Lars Gommesen is a geophysicist with the Petroleum Engineering Department, Maersk Olie og Gas AS. He works with reservoir geophysics, with a current focus on four-dimensional analysis of North Sea chalk fields.
Anette Krogsbøll is an associate professor at the Department of Civil Engineering, Technical University of Denmark. She works within soil and soft rock material modeling. Ongoing research deals with laboratory tests on various aspects of compaction of chalk and clay. The consequences of the simultaneous processes of consolidation and creep regarding interpretation of tests are investigated, and constitutive models are established.
Dan Olsen is a senior research petrophysicist at the Geological Survey of Denmark and Greenland (GEUS). Since 1985, he has worked with a broad range of petrophysical methods applied to rock samples, mainly related to petroleum engineering. Acoustic measurements have been an important research area for him since 2001. He holds an M.S. degree in petrology from the University of Copenhagen.
Seventy chalk samples from four formations in the overpressured Danish central North Sea have been analyzed to investigate how correlations of porosity and sonic velocity with burial depth are affected by varying mineralogy, fluid pressure, and early introduction of petroleum. The results show that porosity and sonic velocity follow the most consistent depth trends when fluid pressure and pore-volume compressibility are considered.

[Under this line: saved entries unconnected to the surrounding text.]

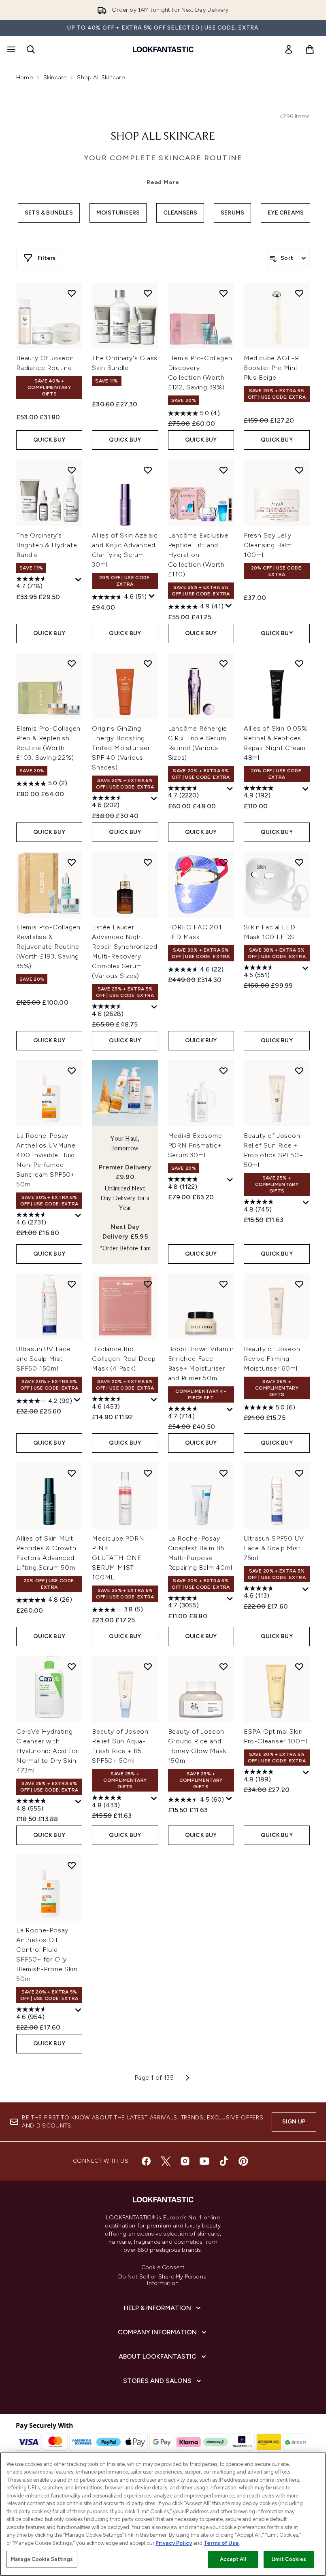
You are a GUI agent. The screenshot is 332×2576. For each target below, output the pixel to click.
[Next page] (187, 2078)
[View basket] (309, 49)
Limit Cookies (289, 2559)
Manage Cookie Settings (42, 2559)
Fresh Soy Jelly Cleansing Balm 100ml (268, 545)
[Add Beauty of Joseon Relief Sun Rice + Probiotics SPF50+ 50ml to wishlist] (299, 1070)
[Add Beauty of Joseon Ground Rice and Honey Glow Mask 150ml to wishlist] (223, 1666)
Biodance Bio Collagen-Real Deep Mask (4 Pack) (123, 1358)
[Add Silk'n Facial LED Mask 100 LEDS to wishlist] (299, 862)
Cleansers (180, 212)
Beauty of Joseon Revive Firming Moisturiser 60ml (272, 1358)
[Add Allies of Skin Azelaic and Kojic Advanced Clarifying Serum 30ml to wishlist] (147, 470)
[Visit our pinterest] (243, 2161)
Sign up (294, 2121)
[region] (163, 2514)
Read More (163, 182)
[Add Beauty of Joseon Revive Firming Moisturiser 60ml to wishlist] (299, 1284)
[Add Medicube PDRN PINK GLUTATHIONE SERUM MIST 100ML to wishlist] (147, 1473)
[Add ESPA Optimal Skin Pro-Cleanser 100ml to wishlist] (299, 1666)
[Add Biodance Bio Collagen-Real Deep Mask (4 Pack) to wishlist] (147, 1284)
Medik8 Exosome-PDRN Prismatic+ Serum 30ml (197, 1145)
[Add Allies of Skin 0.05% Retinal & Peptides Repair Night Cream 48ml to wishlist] (299, 663)
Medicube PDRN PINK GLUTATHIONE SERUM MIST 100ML (118, 1558)
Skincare (55, 77)
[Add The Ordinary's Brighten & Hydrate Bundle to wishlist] (71, 470)
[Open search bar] (30, 49)
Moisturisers (118, 212)
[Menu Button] (10, 49)
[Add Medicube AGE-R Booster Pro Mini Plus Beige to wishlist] (299, 293)
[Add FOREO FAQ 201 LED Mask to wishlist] (223, 862)
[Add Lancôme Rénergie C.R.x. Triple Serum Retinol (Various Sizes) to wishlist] (223, 663)
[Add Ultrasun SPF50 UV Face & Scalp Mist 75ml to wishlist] (299, 1473)
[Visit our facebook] (146, 2161)
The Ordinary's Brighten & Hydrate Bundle (46, 545)
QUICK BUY (49, 439)
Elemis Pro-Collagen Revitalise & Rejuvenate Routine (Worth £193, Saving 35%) (48, 946)
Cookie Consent (163, 2267)
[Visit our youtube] (204, 2161)
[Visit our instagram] (185, 2161)
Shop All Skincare (163, 136)
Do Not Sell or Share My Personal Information (163, 2280)
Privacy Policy (173, 2543)
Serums (232, 212)
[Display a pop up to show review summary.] (78, 580)
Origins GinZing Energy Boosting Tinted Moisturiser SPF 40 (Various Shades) (121, 748)
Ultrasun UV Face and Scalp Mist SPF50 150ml (43, 1358)
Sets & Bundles (49, 212)
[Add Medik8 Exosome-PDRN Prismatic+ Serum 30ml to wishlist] (223, 1070)
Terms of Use (221, 2543)
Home (24, 77)
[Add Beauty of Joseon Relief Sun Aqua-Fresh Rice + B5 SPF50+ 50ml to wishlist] (147, 1666)
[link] (288, 49)
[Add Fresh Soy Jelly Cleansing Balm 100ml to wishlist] (299, 470)
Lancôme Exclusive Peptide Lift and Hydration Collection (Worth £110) (198, 554)
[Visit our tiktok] (224, 2161)
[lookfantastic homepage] (163, 49)
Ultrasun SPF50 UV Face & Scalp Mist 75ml (274, 1548)
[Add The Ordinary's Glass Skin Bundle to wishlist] (147, 293)
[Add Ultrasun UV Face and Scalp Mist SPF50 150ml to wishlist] (71, 1284)
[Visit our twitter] (165, 2161)
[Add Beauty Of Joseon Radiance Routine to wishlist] (71, 293)
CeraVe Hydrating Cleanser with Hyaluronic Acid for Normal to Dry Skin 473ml (47, 1751)
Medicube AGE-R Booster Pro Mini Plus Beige (271, 367)
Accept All (233, 2559)
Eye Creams (286, 212)
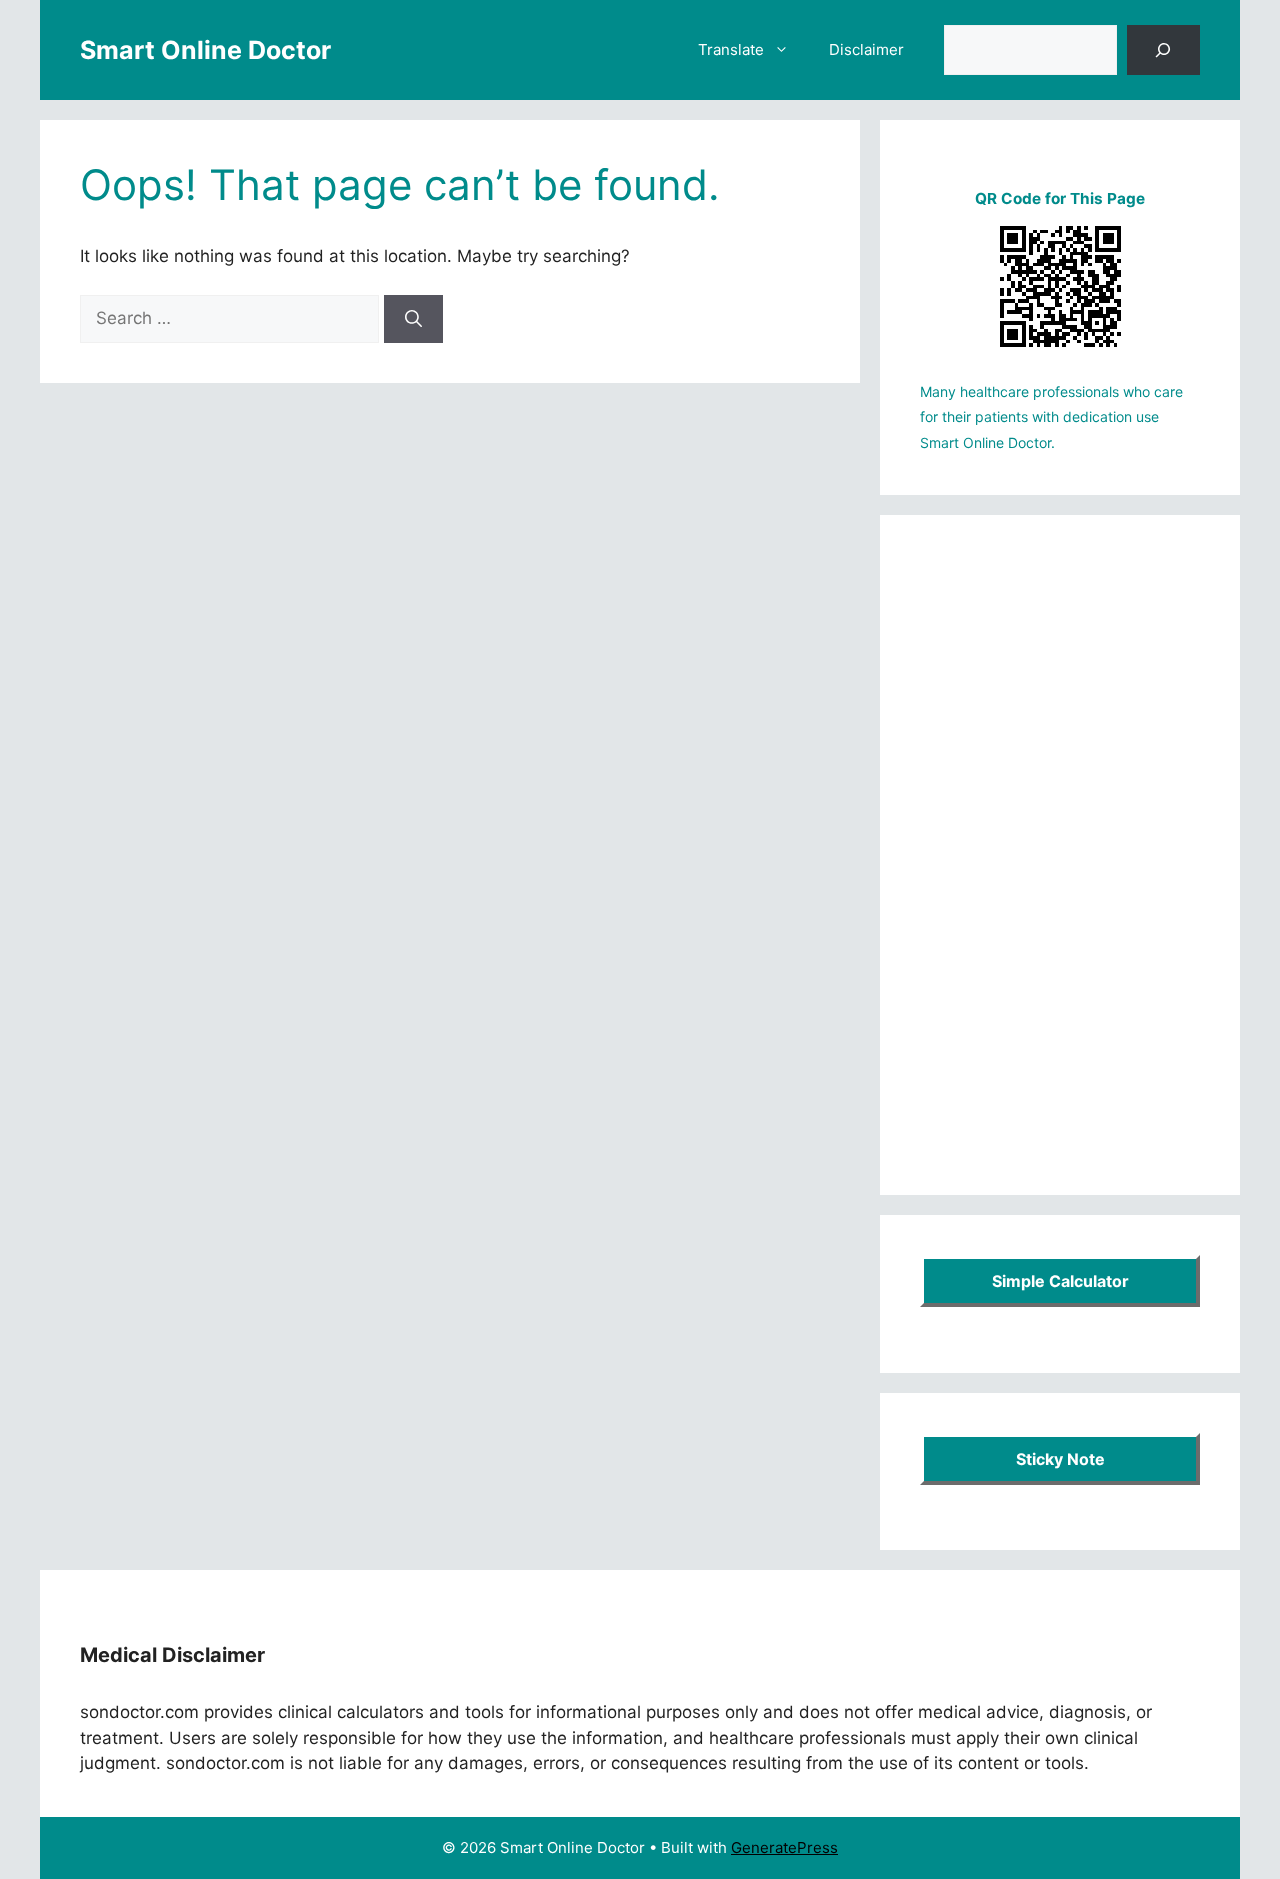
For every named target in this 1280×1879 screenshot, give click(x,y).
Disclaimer (866, 49)
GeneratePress (784, 1847)
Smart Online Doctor (205, 50)
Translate (731, 49)
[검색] (1163, 50)
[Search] (413, 319)
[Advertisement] (1060, 855)
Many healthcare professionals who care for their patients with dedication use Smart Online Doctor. (1051, 417)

Quartz content up to 10% has no marked effect, but more than 5% clay causes lower porosity and velocity. The mineralogical effect differs between P-wave and shear velocity so that smectite-bearing chalk has a high Poisson's ratio in the water-saturated case, but a low value in the dry case. Oil-bearing chalk has up to 25 units higher porosity than water-saturated chalk at similar depth but similar velocity, probably because hydrocarbons prevent pore-filling cementation but not pore-structure stiffening cementation in this presumably water-wet chalk. These results should improve the modeling of chalk background velocity for seismic inversion analysis.
When describing the porosity-reducing process, pore-volume compressibility should probably be disregarded when correcting for fluid pressure because the cementing ions originate from stylolites, which are mechanically similar to fractures. We find that cementation occurs over a relatively short depth interval.